GOAL OF THE EXERCISE ::
Looking at the records below, state how many lines include the string "This" and add nothing further.

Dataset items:
----------------

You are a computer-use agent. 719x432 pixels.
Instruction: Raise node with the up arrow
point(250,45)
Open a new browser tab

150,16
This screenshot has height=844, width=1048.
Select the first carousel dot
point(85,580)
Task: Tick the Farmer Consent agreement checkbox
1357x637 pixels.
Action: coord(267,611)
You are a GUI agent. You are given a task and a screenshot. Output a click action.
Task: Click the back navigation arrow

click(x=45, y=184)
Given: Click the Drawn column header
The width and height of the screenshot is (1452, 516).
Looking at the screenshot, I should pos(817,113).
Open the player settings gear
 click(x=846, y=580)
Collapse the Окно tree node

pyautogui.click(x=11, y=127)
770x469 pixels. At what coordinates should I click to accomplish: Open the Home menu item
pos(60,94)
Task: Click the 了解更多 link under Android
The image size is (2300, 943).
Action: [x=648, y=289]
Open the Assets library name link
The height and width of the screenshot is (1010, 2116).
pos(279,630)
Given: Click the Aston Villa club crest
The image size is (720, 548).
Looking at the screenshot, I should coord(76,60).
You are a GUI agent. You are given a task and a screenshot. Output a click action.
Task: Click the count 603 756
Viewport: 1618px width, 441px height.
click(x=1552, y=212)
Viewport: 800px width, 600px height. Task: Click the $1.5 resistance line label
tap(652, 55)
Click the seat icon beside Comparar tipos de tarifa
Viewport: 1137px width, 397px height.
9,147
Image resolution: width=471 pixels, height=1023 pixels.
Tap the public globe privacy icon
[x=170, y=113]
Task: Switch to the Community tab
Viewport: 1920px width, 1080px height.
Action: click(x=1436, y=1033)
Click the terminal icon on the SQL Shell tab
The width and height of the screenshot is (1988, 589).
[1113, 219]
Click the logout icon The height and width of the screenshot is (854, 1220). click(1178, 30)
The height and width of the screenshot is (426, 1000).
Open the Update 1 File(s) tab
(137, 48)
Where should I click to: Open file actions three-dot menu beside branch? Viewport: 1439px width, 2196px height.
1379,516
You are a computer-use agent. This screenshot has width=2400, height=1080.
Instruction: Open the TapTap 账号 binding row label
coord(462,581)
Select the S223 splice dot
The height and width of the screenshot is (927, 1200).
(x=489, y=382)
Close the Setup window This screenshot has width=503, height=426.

----------------

ANSWER AREA ::
3